In September 2011, Michael Ashwood, a police officer involved in the investigation of the subject crimes, was directed to establish how many murders had been committed in Tasmania since 1970. Having spent a considerable time considering all available records, he determined that there had been 206 murders or manslaughters in that time. In calculating this figure he relied on crimes reported, and he did not separate multiple murders. For example, he counted the 35 murders committed by Martin Bryant as one murder only. Insofar as he referred to manslaughters, I assume that his calculation pays no regard to charges of what is commonly referred to as motor manslaughter. Of the instances of murder or manslaughter that he identified, 13 occurred in a bush setting and six of them involved a firearm. The perpetrator of three of those six was either a husband, wife or son. The remaining three were the murder of Jarvis, the murder of Thorn and the murder of Tony John Tanner who was shot in a remote area of the Central Highlands on 23 November 1990. Michael Marlow and Shane Kelly were convicted of that murder in 2001. See Marlow and Kelly v R [2001] TASSC 146. I conclude from this evidence that crimes of the nature of the murder of Jarvis and Thorn are rare in Tasmania.
Similarities between the crimes that are relied on by the Crown include the following.
· Each victim was involved in growing and selling cannabis.
· Each victim was killed in a remote bush location. In each case the victim had travelled down a bush track and then down a subsidiary track.
· Each victim appears to have gone willingly with his killer and is likely to have known his killer.
· Each body was found near a drug compound.
· Both victims were shot.
· Both murders were apparently premeditated.
· Both bodies appear to have been dragged into the bush down an animal track or the like after the shooting.

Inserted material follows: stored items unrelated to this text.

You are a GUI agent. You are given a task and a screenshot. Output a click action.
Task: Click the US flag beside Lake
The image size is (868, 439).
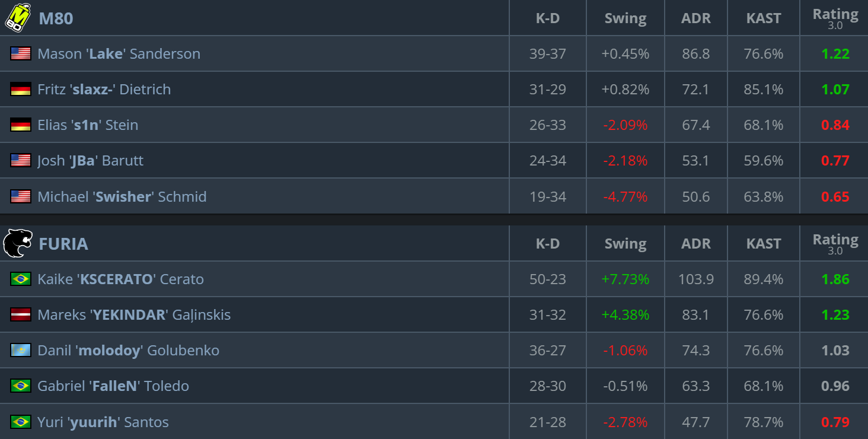tap(21, 53)
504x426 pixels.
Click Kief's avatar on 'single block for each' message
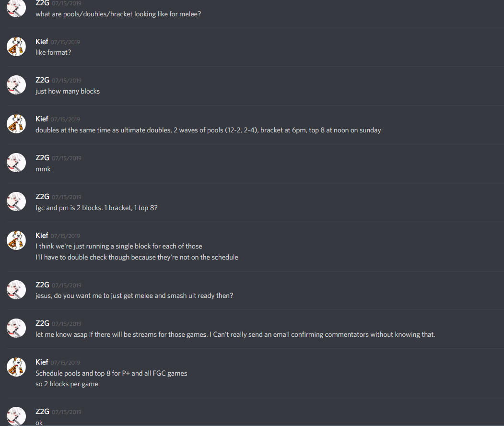point(16,240)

Jarvis' body was nine metres into the bush. Thorn's body was approximately 20 metres into the bush.
· Both bodies had their trousers squashed together. The evidence strongly suggests that Thorn was dragged via his arms. It is not clear how Jarvis was dragged.
· Both bodies had branches removed from nearby saplings placed on them.

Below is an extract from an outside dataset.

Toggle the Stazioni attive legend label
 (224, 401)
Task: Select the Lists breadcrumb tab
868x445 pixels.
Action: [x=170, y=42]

· Both crimes occurred some months after the end of the bush cannabis growing season when bush cannabis stocks were likely to be low.
· Both crimes are likely to have been drug-related.
· Both victims were known to carry large amounts of cash in their wallets.
· Neither victim's wallet was found. It is highly likely that in each case the killer stole the wallet.
· Both victims had a stash of cannabis.
· Each victim's stash of cannabis was found to be empty a few days after his death.
Similarities that the Crown contends intricately link the accused to the death of each victim include the following.
· Each victim had known the accused for a considerable period of time.
· Each victim had a drug and financial involvement with the accused.
· The accused was the last known person to see and speak to each victim, and spoke to each victim about cannabis related matters shortly before the victim's death.
· Each body was found near a drug compound of the accused. In the case of Jarvis, the compound was 166 metres from the body. In the case of Thorn, the compound was approximately 80 - 100 metres from the body.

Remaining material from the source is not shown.